Come on! If Walgreen can't make money selling prescriptions they are in trouble.
"We don't sell snow tires," says Mike DeAngelis, a spokesman for CVS/pharmacy. "The core of our business is the pharmacy."
Is Costco ripping people off on tires all of a sudden to subsidize drug prices? I asked a friend who told me he was able to buy some fancy Michelin tires at Costco for less than at his local "discount" tire center. Not only that, but Costco filled the tires with nitrogen rather than air, which means Costco has actually invested more than your typical shop in providing good service.Costco was forthright in its discussion with the reporter:
[E]ven at such prices, Costco is making a profit. Charles Burnett, senior vice president of pharmacy at Costco, says the company can acquire the 30-tablet, 20-milligram dose of simvastatin for $2.71. He says the price on costco.com today will fall to $10.66. Patients are allowed to use the pharmacies of clubs such as Costco and Sam's Club, even if they aren't members.

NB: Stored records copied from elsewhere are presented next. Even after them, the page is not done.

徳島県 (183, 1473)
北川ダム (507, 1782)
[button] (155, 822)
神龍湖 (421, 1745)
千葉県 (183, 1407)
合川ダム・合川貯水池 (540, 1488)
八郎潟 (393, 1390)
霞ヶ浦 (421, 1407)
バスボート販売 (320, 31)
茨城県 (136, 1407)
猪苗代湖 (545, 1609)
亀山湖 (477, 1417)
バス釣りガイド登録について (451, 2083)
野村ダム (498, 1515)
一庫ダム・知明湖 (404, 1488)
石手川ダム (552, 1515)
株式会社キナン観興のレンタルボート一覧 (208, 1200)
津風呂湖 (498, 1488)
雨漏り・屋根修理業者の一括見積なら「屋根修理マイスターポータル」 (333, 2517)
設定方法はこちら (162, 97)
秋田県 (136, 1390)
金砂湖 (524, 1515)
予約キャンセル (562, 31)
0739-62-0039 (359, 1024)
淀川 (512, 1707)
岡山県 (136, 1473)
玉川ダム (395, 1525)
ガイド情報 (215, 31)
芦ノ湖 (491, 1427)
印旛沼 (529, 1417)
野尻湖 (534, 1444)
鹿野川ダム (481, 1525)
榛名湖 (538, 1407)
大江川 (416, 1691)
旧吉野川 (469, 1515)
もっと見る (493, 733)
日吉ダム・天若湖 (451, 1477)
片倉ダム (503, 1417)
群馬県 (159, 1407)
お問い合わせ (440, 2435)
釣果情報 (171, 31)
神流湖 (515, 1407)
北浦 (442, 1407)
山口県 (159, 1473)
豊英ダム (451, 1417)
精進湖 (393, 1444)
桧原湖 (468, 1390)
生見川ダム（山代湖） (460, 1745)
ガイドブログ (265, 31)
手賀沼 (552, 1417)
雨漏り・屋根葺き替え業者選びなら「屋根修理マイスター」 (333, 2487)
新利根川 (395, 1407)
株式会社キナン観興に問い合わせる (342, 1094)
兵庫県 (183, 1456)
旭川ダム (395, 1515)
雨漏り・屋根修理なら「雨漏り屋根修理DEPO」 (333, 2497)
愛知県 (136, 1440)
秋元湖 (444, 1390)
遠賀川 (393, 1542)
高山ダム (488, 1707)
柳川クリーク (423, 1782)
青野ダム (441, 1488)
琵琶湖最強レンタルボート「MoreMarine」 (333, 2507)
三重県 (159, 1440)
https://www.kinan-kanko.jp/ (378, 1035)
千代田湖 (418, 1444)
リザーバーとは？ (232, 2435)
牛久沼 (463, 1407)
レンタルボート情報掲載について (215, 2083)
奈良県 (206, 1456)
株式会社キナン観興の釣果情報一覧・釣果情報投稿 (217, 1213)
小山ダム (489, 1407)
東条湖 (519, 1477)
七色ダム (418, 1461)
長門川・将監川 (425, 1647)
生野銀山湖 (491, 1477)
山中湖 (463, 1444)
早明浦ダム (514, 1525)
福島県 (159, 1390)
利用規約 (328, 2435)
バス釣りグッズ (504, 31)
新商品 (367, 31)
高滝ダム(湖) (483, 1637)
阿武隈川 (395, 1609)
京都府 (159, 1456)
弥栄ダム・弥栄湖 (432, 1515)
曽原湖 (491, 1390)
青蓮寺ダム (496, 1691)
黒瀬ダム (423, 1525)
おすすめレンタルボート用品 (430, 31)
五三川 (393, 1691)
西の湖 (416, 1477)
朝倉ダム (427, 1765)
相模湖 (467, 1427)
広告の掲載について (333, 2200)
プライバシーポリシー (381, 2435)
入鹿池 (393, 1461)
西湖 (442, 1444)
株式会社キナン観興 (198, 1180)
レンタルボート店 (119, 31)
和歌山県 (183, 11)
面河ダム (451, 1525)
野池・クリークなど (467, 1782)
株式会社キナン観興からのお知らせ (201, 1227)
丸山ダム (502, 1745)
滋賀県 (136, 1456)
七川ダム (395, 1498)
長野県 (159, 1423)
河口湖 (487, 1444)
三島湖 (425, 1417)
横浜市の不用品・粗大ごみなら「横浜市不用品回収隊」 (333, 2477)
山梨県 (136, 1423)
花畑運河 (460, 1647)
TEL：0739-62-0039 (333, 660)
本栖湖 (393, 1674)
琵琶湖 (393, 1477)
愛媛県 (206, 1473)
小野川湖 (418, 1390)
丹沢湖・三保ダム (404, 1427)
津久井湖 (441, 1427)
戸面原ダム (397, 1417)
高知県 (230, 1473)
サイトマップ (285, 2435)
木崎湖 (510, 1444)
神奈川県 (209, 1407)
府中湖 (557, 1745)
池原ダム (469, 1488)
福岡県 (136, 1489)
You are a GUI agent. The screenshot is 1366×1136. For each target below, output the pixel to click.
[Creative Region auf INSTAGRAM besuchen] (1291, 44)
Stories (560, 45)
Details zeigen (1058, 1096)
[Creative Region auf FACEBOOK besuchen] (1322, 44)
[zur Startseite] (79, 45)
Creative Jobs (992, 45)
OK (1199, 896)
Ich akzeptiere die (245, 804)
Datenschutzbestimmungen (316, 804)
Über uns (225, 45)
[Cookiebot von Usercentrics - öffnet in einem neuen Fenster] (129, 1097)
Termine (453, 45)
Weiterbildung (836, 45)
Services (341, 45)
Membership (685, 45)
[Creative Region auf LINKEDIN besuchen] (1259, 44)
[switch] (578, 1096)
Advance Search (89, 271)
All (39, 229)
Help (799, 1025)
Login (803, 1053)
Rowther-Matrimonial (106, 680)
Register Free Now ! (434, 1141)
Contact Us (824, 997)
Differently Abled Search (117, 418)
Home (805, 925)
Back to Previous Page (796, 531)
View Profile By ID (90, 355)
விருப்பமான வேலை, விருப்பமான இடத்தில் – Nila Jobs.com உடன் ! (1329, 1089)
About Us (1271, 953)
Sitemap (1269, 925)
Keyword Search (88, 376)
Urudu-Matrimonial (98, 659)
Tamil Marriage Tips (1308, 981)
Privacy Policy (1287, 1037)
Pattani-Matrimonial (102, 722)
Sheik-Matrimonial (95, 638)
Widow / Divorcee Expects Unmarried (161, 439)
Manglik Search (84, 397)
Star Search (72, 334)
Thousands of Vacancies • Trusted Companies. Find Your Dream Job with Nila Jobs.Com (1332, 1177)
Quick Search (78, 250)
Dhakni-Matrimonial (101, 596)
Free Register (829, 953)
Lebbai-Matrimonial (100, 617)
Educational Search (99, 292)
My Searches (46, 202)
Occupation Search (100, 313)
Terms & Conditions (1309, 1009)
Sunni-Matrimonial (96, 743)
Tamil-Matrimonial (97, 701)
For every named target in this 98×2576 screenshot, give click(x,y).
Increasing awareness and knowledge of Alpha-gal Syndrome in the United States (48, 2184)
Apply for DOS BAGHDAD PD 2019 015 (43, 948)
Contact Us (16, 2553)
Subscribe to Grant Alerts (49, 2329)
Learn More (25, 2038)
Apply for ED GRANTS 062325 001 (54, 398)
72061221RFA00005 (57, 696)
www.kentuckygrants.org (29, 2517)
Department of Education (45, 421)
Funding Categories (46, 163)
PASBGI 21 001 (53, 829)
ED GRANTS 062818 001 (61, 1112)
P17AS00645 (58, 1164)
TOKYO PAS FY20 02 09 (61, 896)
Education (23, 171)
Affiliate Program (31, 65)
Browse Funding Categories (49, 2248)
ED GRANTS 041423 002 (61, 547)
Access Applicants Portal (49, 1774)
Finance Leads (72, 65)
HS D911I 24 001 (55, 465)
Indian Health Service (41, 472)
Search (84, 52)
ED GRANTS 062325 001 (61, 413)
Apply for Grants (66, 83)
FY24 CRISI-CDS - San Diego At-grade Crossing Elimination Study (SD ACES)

At the roughly $100 per month drug store price, simvastatin is about $1200 per year. Many people will need insurance to pay for that. At the $7 Sam's Club price or $10.66 from Costco, it about $100 per year. Insurance isn't even worth the bother.Let's scrap insurance for low-priced purchases and turn on the shopping power of consumers to drive down prices for routine items.